Or, what comes to the same thing, intuition is the undoubting conception
of an unclouded and active mind, and springs from the light of reason alone; it
is more certain than deduction itself, in that is simpler, though deduction, as
we have noted above cannot by us be erroneously conducted.[11]
Clearly,
Descartes' understanding of intuition is very much different from the popular
one. Ordinary people, as well as some philosophers, usually employ the term
“intuition“ as
synonymous with the term “perception“. By intuition they understand immediate
comprehension of sensory objects.
However, if that would be the case, then we wouldn’t need three different terms
such as perception, intuition and knowledge, but only one. Because all of them
would signify a single faculty of mind. Descartes, however, thinks of intuition
as an ability to abstract certain
necessary properties of sensory objects and to investigate them independently of
things to which they belong, to investigate them in reason alone. These
properties, or simple, absolute things, although perceived through the senses,
come in a mixture with other, contingent things and properties. One has to
employ his reasoning abilities in order to abstract that which is simple, stable
and undoubtful from that which is composite, unstable and uncertain. Both simple
and composite things are shown to us immediately, but the first have to be
discerned from the others by reasoning. Therefore, let it be said that intuition is rationalized perception,
and, on the contrary, perception is
non-rationalized intuition. Knowledge is awareness of the relationship of
these two terms.
Being that many things we know are not self-evident, but still are
considered absolutely certain because they are deduced from a principle or
premise intuitively known, through
series of implications which are also intuitively known, it is reasonable to
speak of deduction as a form of
intuition. According to Descartes, deduction is nothing but intuition
realized in time, with the help of memory and imagination: it is a step by step
examination of the process of inference, during which the mind passes over all
facts, or premises, involved[12].
We often infer immediately, without thinking about the process of inference
itself. When we discern the steps we undertook to reach the conclusion, they
appear to us as seperate and chained. Thus, we think of intuition as deduction.
This could be visualized in the following manner:
A -> A’ -> A’’ -> A’’’
-> A’’’’ -> A’’’’’ -> ...
“A“ stands for axiom, the self-evident truth or
unhypothetical first principle which constitutes the foundation of our
knowledge. If the causal relations esstablished between the first principle and
all subsequent conclusions are considered necessary, then it is natural to assume
that absolute certainty may be attributed to all of the premises in the chain,
and not only to the first one. If absolute certainty is transferable through
implication, then any of the subsequent premises might be considered a starting
point in explanation, an axiom. But, as the number of premises involved inclines
towards unlimited, we are not able to
hold all of them in memory anymore. The
further they are removed from the first principle, or absolute truth, the more
uncertain they appear to be.
Now, for a moment, stop thinking
about these premises as linguistic propositions, and try to think of them as
elements, the building blocks of reality. Notice how the structure represented
by our formula reflects the structure of reality, the structure of perception.

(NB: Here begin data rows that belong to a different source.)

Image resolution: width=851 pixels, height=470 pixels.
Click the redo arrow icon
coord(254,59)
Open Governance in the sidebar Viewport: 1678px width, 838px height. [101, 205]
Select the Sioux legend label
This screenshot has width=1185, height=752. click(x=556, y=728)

Each event has a succeeding event, and
they keep changing unpredictably. All that is undoubtful and self-evident is
the moment. All that is necessary is
the change itself. We can never predict what kind of change will take place (at
least not with 100% certainty). This process continues indefinitely, just like
the working of perpetuum mobile. The
goal of mathematician is to see the unfolding of time and worldly events as a
logico-deductive structure and to increase the certainty of his predictions.
Interestingly enough, Descartes thought of induction as a reliable source of
knowledge, too. As the main, and possibly single condition for validity of
inductive inference he states adequate or methodical enumeration[13].

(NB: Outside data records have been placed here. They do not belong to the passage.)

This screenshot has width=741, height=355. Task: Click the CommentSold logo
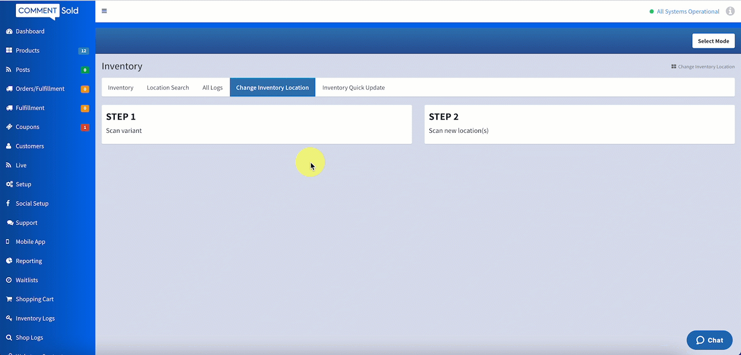point(47,11)
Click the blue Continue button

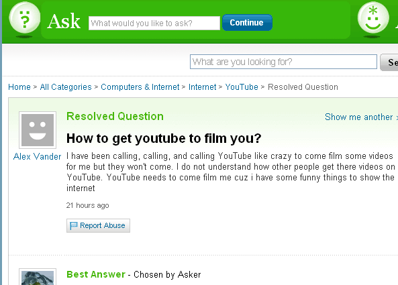coord(247,23)
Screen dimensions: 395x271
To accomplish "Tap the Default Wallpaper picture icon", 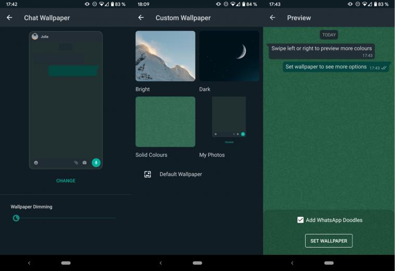I will pyautogui.click(x=148, y=174).
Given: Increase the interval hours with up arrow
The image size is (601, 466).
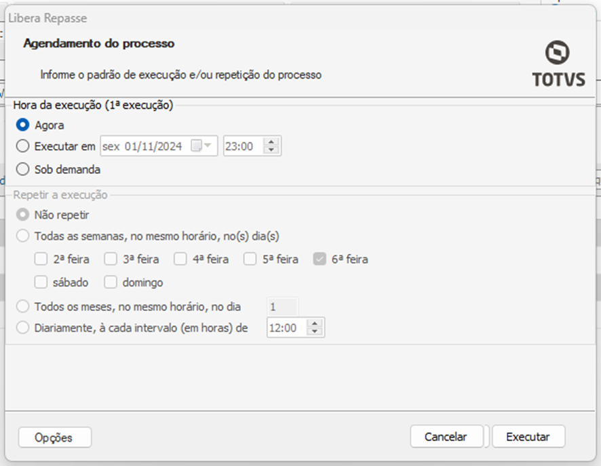Looking at the screenshot, I should [x=315, y=324].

This means that we have to provide relevant examples of particular things by
which we infer about certain universal principle. His treatment of induction is
not as thoughtful as that of intuition and deduction, and although he admits
that induction is much more often in danger to be defective and erroneous than
intuition is, he looses several important facts out of sight. Instead of
criticizing our understanding of inductive inference in somewhat Humean way, I
would propose here that induction is a form of intuition as well. For, just as
deductive inference begins from certain principle which is intuitively known, so
too inductive inference begins from certain observations which are immediately
comprehended (in the sense that they are abstracted from sensory objects), and
then progresses towards the universal principle. Induction is a reversed process of
deduction, during which a mind
infers from particular towards universal. By constantly reexamining, or
redefining the hypothesis which
aims to express the first principle, the common property of all things, one
eventually reaches the first, unhypothetical principle and then, just as in
Plato’s vision[14]
and with metaphysical necessity
involved, he descends towards particular, contingent things. Let us visualize
the inductive inference in the following manner:
... -> A’’’’’ -> A’’’’ ->
A’’’ -> A’’ -> A’ -> A
Again, “A“ stands for axiom, or unhypothetical first
principle. The knowledge of such principle is induced by potentially countless number of
observations. It is important to see that implications in this formula represent
causal relations which are necessary only in our opinion, and not in themselves. Modern science, in its
unreasonable attempt to predict and control worldly events, errs precisely in
not giving adequate enumeration of examples by which it inductively infers about
the laws and principles of reality: such laws are merely probable, but not necessary. To pretend
that there are no exceptions to these laws is nothing but wishful thinking.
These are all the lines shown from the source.